Hey my names Makenzie. I love everyone of you and I love music. Soo if anyone out there knows some good music tell me. I support anyone that needs it. If your straight gay lesbian or bisexual I don't care. I mean love is love right? I'm "popular" but I don't want people to say oo shes popular. Cuz I'm nice. Okay yes I can be a real b!tch but im a girl wht do you expect??? Well the real friends I have I love with a broken heart. I dance and ski and play soccer. If any one of you need help I don't care if you're a girl or guy just comment or chat me I'm always on. Okay well love you all <3 BYEEE!!!!!!!!!!!
hi my names makenzie. I'm not that old only 13. So i dont really have a story but here goes.

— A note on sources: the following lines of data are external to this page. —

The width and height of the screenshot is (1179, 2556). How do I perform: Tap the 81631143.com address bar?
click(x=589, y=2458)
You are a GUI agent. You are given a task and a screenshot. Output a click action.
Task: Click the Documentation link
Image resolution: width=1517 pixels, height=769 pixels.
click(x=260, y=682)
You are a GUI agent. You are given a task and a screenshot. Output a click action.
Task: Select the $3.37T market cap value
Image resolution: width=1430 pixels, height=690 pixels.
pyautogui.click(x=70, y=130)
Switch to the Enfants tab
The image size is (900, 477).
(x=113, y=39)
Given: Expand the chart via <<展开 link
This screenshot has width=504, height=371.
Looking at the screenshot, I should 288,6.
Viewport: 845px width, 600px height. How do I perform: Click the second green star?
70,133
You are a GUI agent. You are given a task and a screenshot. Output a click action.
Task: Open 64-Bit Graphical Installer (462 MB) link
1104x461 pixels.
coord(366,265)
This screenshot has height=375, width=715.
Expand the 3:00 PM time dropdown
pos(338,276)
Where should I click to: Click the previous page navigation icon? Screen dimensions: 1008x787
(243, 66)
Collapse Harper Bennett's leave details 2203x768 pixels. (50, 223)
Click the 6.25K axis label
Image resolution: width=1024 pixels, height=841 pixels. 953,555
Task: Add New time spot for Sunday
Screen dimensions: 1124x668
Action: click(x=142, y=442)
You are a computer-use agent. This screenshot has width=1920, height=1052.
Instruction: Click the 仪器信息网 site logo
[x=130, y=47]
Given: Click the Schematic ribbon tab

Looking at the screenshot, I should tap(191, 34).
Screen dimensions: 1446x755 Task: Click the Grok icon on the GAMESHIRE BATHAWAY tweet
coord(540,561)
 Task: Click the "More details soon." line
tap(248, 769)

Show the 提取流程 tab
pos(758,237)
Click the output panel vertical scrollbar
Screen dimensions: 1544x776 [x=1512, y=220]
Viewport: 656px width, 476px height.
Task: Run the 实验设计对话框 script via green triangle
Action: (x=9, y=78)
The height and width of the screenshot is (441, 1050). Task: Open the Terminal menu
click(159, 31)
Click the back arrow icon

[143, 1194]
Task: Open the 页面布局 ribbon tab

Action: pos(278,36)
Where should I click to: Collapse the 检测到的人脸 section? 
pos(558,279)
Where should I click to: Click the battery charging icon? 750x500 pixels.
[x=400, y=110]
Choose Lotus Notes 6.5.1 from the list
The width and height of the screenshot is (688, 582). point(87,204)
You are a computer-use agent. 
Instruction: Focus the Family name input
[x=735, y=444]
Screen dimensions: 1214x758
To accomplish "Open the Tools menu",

it started at 5/6 my sister always told me i was the worst thing to have ever happened to her. being so young i believed it. She told me i was unwanted and she hated me. I used to cry daily. Then getting older now 7/8 i started to feel alone. My friends seemed to get more and more distant. I pretty much erased that from my memory. but that was the year i started to dance. I guess you could say that made things easier for me. 9/10 my sister started to go through hard times. She made it though fine and i thought i could be strong like her. This year i told my mom what she used to say to me. My mom would hold me tight saying it wasnt true. I kindda felt like i ruined my sister though and that guilt is still with me. i also had my first crush this year. he and i are friends now. 11/12 my first year of middle school. things were going fine i got my old band teacher back and this year i found my writing. my hand started to be covered in writing. i always got yelled at for this. the best thing though. I met my best friend last year we havent know each other long but it feels like weve know each other forever. She is pretty much my other half and she means so much to me. now 12/13 seventh grade present time.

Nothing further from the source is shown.